One of my favourite books is a non fiction novel entitled 'Bury my heart at wounded knee'. It is factual documentation of how the Native American Indians were displaced and forced to give up their land in the 1800's- and the battles and speeches that accompanied that time. If you havent read this book then you should definitely try and source it and check it out -if only for the incredible historical importance. Native American Indians have always held a special place in my heart and I'd like to share some of their wisdom, in the form of quotes, with you. It is incredible to think that these words are nearly 200 years old and still (if not more so) appropriate today.

-Below are exerpts from Chief Seattle, some from a statement presented to the American Congress in the late 1880's.

We know the white man does not understand our ways, one portion of land is the same to him as the next, but he is a stranger who comes in the night and takes from the land whatever he needs.

The earth is not his brother, but his enemy, and when he has conquered it he moves on.

He leaves his fathers' graves and his childrens' birth rights are forgotten.

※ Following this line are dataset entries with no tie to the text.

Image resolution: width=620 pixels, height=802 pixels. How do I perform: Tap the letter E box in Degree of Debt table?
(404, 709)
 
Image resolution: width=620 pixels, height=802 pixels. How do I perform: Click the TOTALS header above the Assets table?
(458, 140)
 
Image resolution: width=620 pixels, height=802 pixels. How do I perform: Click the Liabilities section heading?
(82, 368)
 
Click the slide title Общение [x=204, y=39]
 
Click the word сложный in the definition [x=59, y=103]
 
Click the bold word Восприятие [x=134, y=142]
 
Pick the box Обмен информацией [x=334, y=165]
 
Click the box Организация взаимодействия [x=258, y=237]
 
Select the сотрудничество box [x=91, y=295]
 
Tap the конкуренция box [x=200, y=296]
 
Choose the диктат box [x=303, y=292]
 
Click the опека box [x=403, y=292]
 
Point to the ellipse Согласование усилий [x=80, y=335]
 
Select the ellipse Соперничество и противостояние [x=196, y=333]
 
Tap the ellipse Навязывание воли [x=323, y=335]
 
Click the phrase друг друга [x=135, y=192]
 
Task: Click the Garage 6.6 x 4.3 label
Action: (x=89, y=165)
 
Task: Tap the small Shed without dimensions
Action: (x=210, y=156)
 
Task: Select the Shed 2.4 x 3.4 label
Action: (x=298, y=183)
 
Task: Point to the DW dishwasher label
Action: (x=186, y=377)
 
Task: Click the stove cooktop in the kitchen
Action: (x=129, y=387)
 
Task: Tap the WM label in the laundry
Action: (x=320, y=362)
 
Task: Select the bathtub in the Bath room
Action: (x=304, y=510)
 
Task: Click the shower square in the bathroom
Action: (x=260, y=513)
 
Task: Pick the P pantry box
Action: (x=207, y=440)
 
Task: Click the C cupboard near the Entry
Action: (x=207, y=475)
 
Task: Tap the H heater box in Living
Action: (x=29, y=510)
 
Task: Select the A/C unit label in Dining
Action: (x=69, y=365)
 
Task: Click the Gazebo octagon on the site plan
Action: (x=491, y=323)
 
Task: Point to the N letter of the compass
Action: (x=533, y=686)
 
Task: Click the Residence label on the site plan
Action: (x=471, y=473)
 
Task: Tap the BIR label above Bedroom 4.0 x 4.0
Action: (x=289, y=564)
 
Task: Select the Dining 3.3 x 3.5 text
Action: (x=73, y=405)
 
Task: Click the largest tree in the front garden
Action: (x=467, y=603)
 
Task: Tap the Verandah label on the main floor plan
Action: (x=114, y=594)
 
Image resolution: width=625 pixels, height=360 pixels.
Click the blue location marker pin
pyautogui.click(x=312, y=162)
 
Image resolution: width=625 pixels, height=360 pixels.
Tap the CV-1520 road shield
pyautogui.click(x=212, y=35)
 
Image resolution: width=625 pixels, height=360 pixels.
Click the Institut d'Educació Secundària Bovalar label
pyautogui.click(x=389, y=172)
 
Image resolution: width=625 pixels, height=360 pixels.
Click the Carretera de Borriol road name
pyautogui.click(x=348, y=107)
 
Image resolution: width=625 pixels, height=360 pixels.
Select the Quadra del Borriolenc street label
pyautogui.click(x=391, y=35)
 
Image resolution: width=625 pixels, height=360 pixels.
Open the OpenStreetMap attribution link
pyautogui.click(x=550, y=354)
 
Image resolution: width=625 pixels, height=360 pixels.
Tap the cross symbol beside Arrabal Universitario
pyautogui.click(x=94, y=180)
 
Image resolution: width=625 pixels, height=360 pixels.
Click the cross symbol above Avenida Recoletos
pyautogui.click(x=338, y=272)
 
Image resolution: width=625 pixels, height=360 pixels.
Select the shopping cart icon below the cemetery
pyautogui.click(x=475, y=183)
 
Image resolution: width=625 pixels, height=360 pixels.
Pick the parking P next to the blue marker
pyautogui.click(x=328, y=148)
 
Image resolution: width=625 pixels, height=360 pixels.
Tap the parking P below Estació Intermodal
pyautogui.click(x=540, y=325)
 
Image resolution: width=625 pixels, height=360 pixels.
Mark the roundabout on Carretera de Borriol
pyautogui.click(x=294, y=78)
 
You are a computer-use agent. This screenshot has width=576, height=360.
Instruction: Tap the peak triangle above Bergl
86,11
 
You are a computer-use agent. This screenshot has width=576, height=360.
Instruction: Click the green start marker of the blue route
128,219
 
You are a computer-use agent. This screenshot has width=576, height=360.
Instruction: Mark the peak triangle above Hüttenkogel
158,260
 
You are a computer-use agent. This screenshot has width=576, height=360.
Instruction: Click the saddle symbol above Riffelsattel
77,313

He treats his mother the earth, and his brother the sky, as things to be bought, plundered, sold like sheep or beads.

His appetite will devour the earth and leave behind only a desert.

I do not know.

Our ways are different from your ways.

The sight of your cities pains the eyes of the red man but perhaps it's because the red man is a savage and doesnt understand.

There's no quiet place in the white man's cities, no place to hear the unfurling of leaves in spring or the rustle of insects wings.

Bu perhaps it's because I am a savage and do not understand.

The air is precious to the red man, for all things share the same breath.

The beast, the tree, the man, they all share the same breath.

The white man doesnt sem to notice the air he breathes, like a man dying for days, he is numb to the stench.

So we will consider your offer to buy our land, and if we decide to accept will make one condition; the white man must treat the beasts of his land as his brothers. I am a savage and do not understand any other way.

I have seen a thousand rotting buffaloes on the prairie, left by the white man who shot them from a passing train.

Whatever befalls the earth, befalls the sons of the earth. If men spit upon the ground, they spit upon themselves. This we know. The earth doesnt belong to man; man belongs to the earth. Man didnt weave the web of life, he is merely a strand in it.